Text passage section start
Botrytis fabae is a plant pathogen, a fungus that causes chocolate spot disease of broad or fava bean plants, Vicia faba. It was described scientifically by Mexican-born Galician microbiologist Juan Rodríguez Sardiña in 1929.

== Symptoms ==
Chocolate spot disease caused by Botrytis fabae manifests itself as small red-brown spots on leaves, stems and flowers of broad bean plants. These enlarge and develop a grey, dead centre with a reddish-brown margin. Spores form on the dead tissue and spread the infection to other plants. In severe infections leaves and flowers may fall and badly affected stems may keel over.

== Life cycle ==
The pathogen survives as sclerotia in the soil or on crop stubble and residues. It can also be introduced by the use of infected seed. The sclerotia germinate and conidiophores are formed, the conidia (asexual spores) are dispersed by air currents and deposited by rain on susceptible young plants. When the conidia germinate, small lesions are formed on previously healthy leaves. As the crop grows and within four or five days of infection, conidiophores are produced and secondary inoculum is produced. The conidia are liberated from dead or dying leaves and flowers, usually those that have fallen to the ground, and are spread to other plants in the vicinity by wind and splashes of water. This secondary spread of infection proceeds most rapidly under cool, humid conditions, the optimum conditions being a temperature between 15 °C and 22 °C and a relative humidity of at least 90%. Under dry conditions the pathogen remains within the limits of the chocolate-coloured spots but under wet conditions the lesions expands aggressively. Alternating wet and dry conditions may lead to spots with a series of concentric growth rings, however during longer periods of wet weather the fungus thrives and the leaf is killed. After harvest the fungus remains in a semi-dormant state in plant debris until the next growing season. Infected seed may be stored with healthy seed and infect a new crop.

== Control ==
Infection can be minimised by the destruction of plant debris at the end of the season, the avoidance of sites recently used for faba bean crops and the selection of cultivars with a high level of resistance to the disease. Fungicides can be used but for best results the crop should be carefully monitored, the pathogen should be accurately identified and the crop sprayed with the correct product at the optimum time. The greatest impact of chocolate spot disease is through the loss of flowers and spraying during the flowering period is likely to achieve the greatest increase in yield.

== Distribution ==
The fungus is widely distributed, having been reported from south-east Asia, Australia, Northeast Africa and South Africa, Europe, the Middle East, North America, and South America.
Text passage section end
Dataset entries section start
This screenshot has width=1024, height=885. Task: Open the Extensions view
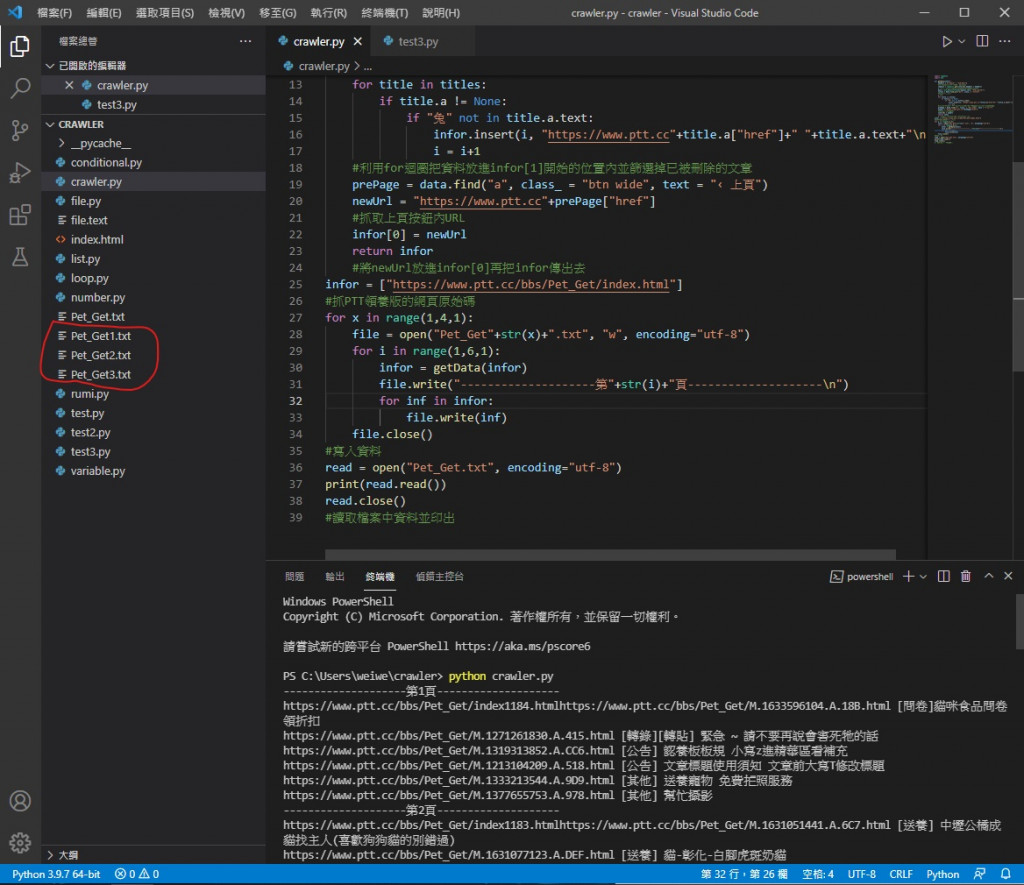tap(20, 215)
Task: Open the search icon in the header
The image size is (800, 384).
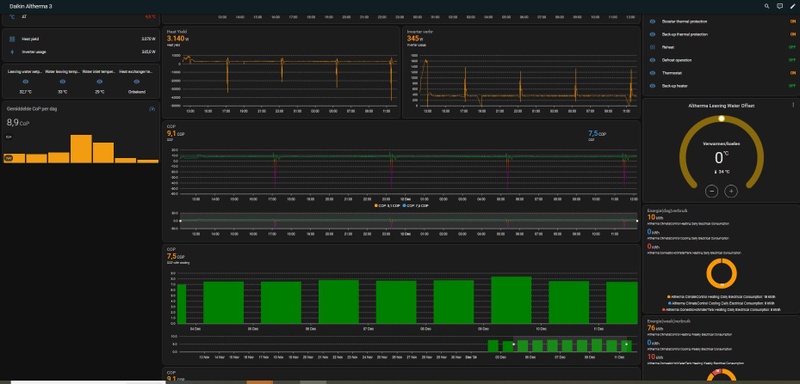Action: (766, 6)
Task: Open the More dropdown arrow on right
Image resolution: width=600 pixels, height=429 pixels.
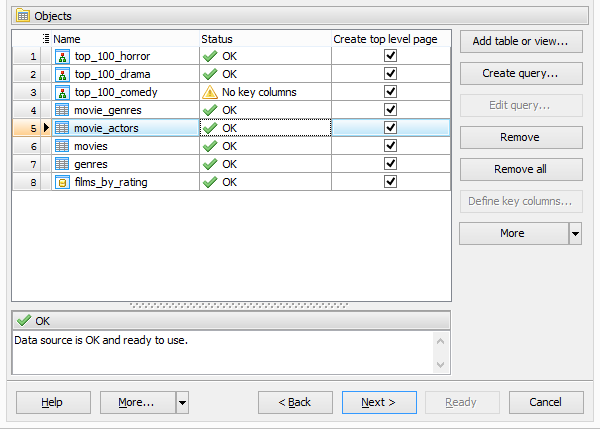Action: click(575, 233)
Dataset entries section end
■ Exercise goal ■
Copy the Botrytis fabae passage starting at "Botrytis fabae is" and ending at "Sardiña in 1929.", substituting "faba" for "fava".

■ Output below ■
Botrytis fabae is a plant pathogen, a fungus that causes chocolate spot disease of broad or faba bean plants, Vicia faba. It was described scientifically by Mexican-born Galician microbiologist Juan Rodríguez Sardiña in 1929.